== EXERCISE TASK ==
In the data below, start at the line that has "For every named target in this 868×491" and stop after the line that has "Sete Pecados Capitais". Repeat those lines character for character, both ends included.

(Item position data)
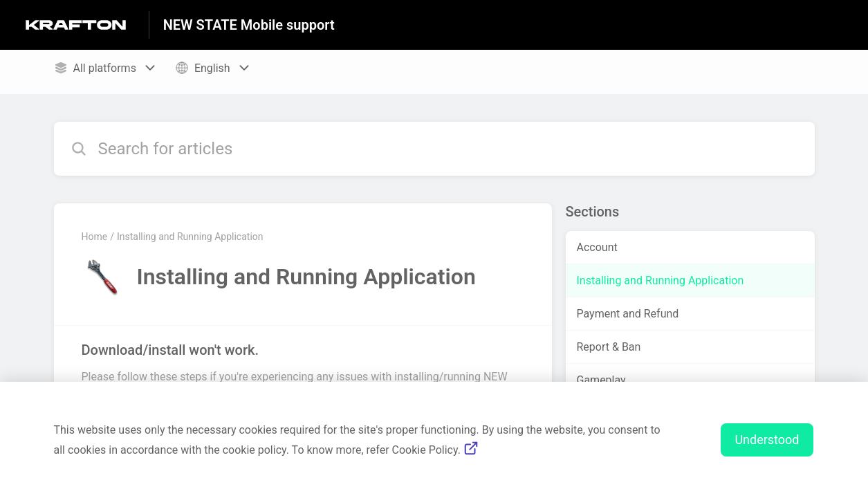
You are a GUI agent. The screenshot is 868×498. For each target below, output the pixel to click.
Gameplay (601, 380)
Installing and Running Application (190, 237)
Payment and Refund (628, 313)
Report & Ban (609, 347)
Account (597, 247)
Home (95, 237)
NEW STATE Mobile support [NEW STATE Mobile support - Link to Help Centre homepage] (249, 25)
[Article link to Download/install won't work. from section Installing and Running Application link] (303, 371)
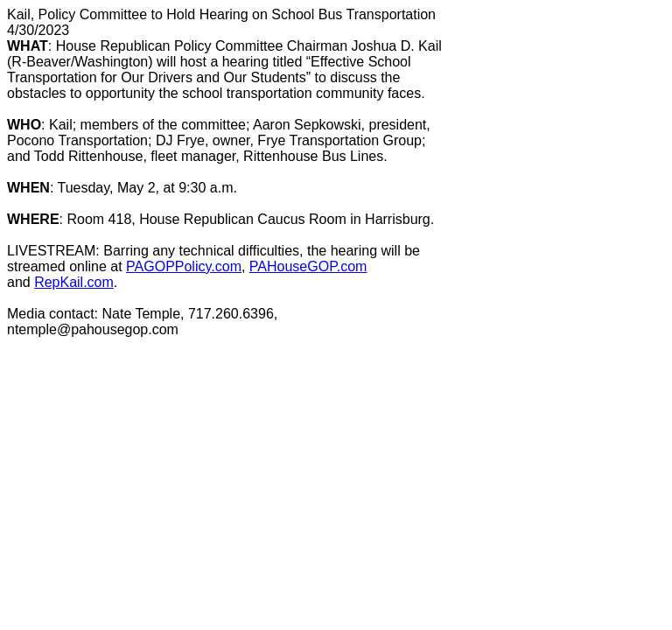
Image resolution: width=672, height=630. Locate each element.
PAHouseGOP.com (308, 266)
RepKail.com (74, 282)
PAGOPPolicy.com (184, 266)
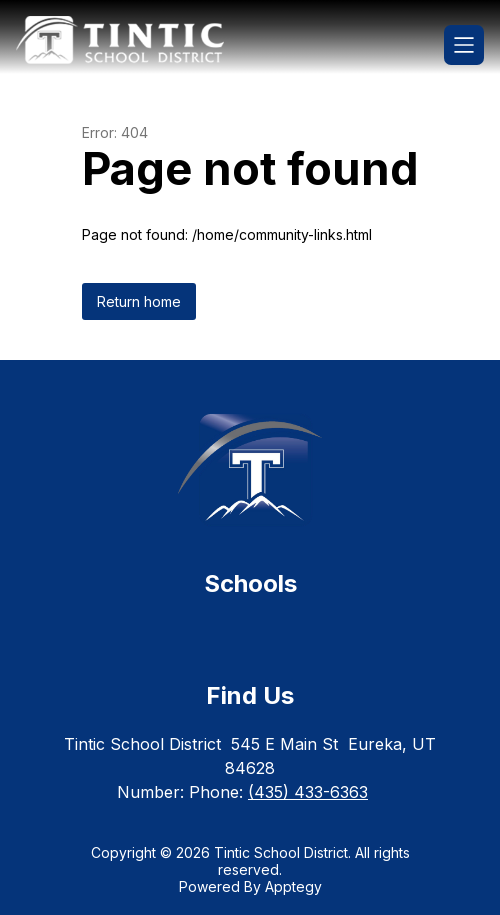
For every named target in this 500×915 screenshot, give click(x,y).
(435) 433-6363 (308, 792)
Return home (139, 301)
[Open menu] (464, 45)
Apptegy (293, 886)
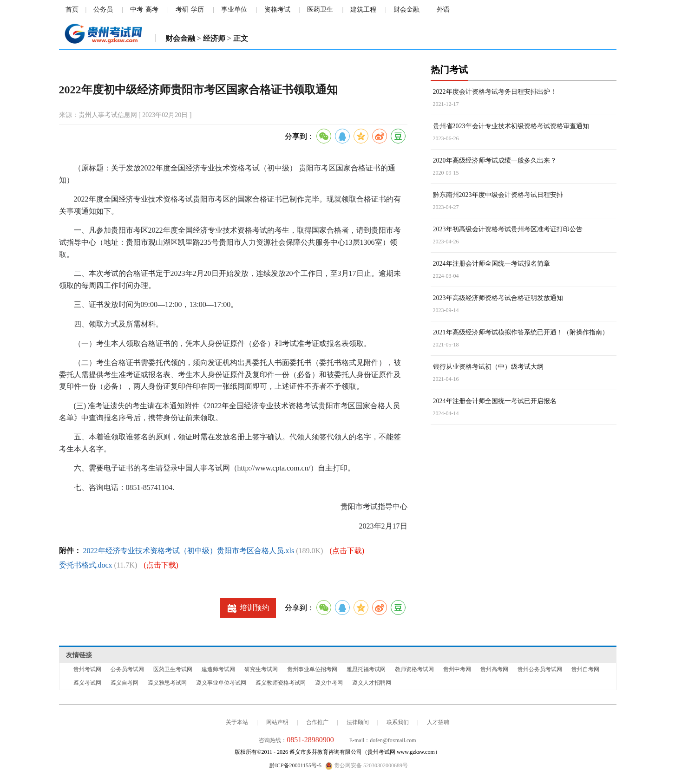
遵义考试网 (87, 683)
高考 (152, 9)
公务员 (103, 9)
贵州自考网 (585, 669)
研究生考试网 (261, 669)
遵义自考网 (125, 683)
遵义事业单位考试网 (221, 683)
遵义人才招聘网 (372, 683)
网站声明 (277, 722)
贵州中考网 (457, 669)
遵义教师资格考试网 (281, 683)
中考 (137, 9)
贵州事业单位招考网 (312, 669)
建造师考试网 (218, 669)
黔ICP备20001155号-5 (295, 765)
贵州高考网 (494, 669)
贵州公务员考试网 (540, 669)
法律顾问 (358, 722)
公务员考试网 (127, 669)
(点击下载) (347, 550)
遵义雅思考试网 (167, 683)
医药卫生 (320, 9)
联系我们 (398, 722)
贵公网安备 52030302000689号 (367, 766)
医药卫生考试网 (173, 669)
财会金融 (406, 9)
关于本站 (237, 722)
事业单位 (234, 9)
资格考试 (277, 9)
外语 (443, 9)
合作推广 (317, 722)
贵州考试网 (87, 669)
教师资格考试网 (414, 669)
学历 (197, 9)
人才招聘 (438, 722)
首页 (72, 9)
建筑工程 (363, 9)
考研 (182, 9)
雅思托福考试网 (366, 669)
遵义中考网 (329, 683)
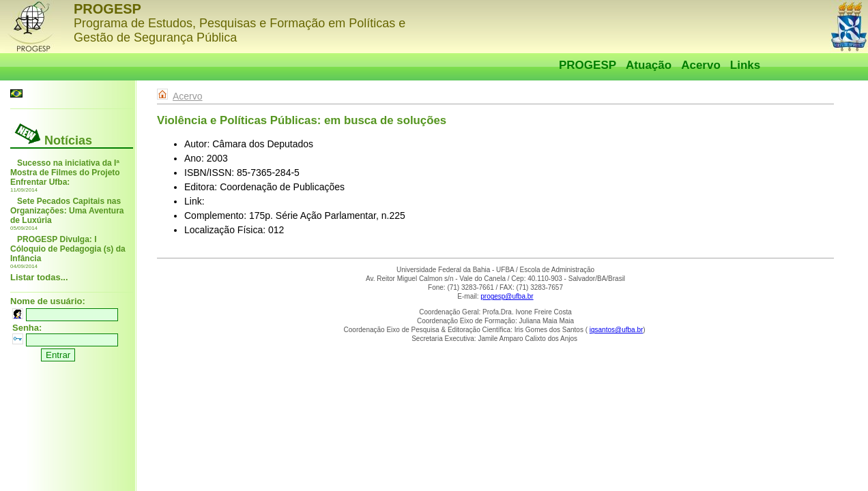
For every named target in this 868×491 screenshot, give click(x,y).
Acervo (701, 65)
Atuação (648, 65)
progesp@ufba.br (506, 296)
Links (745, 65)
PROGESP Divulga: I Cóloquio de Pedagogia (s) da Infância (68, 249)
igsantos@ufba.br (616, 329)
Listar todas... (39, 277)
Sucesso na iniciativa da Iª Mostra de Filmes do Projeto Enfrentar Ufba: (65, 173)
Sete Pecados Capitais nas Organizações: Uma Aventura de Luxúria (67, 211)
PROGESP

==

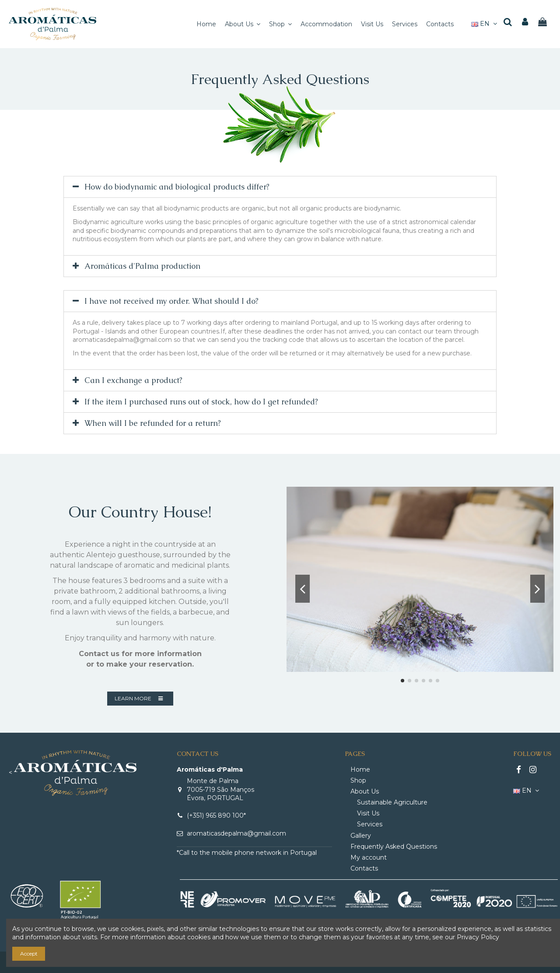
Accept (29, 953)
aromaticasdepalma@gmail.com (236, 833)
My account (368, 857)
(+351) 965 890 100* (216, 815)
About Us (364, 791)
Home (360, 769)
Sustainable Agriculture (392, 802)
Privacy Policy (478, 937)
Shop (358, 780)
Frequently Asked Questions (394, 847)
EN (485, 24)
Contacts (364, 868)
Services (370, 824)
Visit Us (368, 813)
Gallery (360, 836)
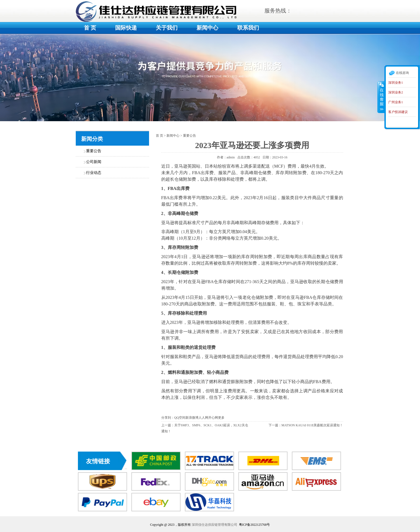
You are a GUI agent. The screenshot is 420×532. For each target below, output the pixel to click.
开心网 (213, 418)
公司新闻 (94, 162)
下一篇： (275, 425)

== WRITTEN RESPONSE ==
For every named target in this 868×491 screenshot, give click(x,y).
Acervo (701, 65)
Atuação (648, 65)
progesp@ufba.br (506, 296)
Links (745, 65)
PROGESP Divulga: I Cóloquio de Pedagogia (s) da Infância (68, 249)
igsantos@ufba.br (616, 329)
Listar todas... (39, 277)
Sucesso na iniciativa da Iª Mostra de Filmes do Projeto Enfrentar Ufba: (65, 173)
Sete Pecados Capitais nas Organizações: Uma Aventura de Luxúria (67, 211)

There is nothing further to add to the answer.